Like a sadistic game of freeze tag with multiple rebellions happening between each captured image, this dance eventually takes them all downstage on the diagonal until one of the dancers has completely blocked the camera’s gaze. And suddenly something like liberation happens. The group appears free to talk and move as they like, without scrutiny. But wait…the camera wasn’t the only beast in the room. I look at the very full theater seats around me and feel the multitude of eyes facing the stage.
Watching [siccer] led me to research the history of the green screen. I found out green screen is just another way to describe a chroma key screen.
“Chroma key screens –commonly called green screens— have been used in film since the 1930’s for compositing (layering) two (or more) images or videos”.
This is interesting to me because the definition of CHROMA is “purity or intensity of color”.

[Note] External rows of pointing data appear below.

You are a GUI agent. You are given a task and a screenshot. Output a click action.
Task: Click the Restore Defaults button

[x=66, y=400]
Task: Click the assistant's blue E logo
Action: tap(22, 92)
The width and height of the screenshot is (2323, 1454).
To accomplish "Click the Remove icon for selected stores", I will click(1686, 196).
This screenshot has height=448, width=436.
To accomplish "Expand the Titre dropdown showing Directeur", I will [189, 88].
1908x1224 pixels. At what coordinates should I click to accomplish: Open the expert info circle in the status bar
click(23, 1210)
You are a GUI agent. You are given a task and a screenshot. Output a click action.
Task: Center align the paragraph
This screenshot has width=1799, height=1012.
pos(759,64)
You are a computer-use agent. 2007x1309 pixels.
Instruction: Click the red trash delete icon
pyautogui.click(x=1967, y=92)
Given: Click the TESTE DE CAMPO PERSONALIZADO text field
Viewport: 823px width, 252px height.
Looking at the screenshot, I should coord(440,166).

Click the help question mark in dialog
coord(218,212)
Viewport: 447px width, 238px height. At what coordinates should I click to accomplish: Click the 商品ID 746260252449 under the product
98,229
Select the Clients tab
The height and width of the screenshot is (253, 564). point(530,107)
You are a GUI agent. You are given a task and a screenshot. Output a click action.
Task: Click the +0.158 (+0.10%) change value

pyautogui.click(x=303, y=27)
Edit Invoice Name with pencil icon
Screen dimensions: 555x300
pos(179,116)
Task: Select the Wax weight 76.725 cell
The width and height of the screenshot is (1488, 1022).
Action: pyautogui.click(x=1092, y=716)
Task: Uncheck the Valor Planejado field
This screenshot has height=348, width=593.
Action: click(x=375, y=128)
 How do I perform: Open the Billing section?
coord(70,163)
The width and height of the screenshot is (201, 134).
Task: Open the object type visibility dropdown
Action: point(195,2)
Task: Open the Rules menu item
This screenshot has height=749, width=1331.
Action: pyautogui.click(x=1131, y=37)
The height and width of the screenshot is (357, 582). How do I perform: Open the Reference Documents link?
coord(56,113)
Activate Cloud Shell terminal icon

Just like the chroma screen can be any color (most commonly blue or green) in [siccer] Blackness becomes THE COLOR everything is about but it is never mentioned explicitly. The failure of history in general, art history included in regards to Blackness (and queerness and transgender-ness), is the hesitancy to understand that these identities are not a monolith. That part of power of the diversity of identity markers is the deep understanding that conformity is not the goal, that words attempt to describe unique embodiments and experiences, that there are multitudes of expressions and embodiments of Blackness happening at the intersections of gender, sexuality and other identity markers. In [siccer] the way that a simple shift of light changes a green world into a purple one is Blackness. How the costumes are abstractions of chroma screens and intentionally weirdly proportioned with strange openings and camouflaging elements is Blackness. How Will Rawls returns at the end and reveals himself as the man behind the curtain while handing scripts out to the dancers, performing as the belligerent “director” in a green suit that when he turns his back to us we see the coat tails look like cicada wings–is Blackness. The awareness that this is all a show, that you will not understand everything that is happening but you can still engage with the experience…that is Blackness. We understand that the intention of [siccer] is to make a stop motion film that we may never see in totality; that the images created will be manipulated, edited, out of context, and very different from the living, breathing human beings we are seeing in the real time dance of it…to understand the failure of representation and language…this is Blackness.
“For some people, when they say “Black art,” the art must be figurative, it must be angry. But for Black people, we know that being Black is not equal to having a limited understanding of the world. Blackness is everything. It is everywhere, right? We are the foundations of modernism. The world is organized around our labor and our natural resources—human resources included. So we see Blackness everywhere and the whole structure of the world is in negotiation with our existence.”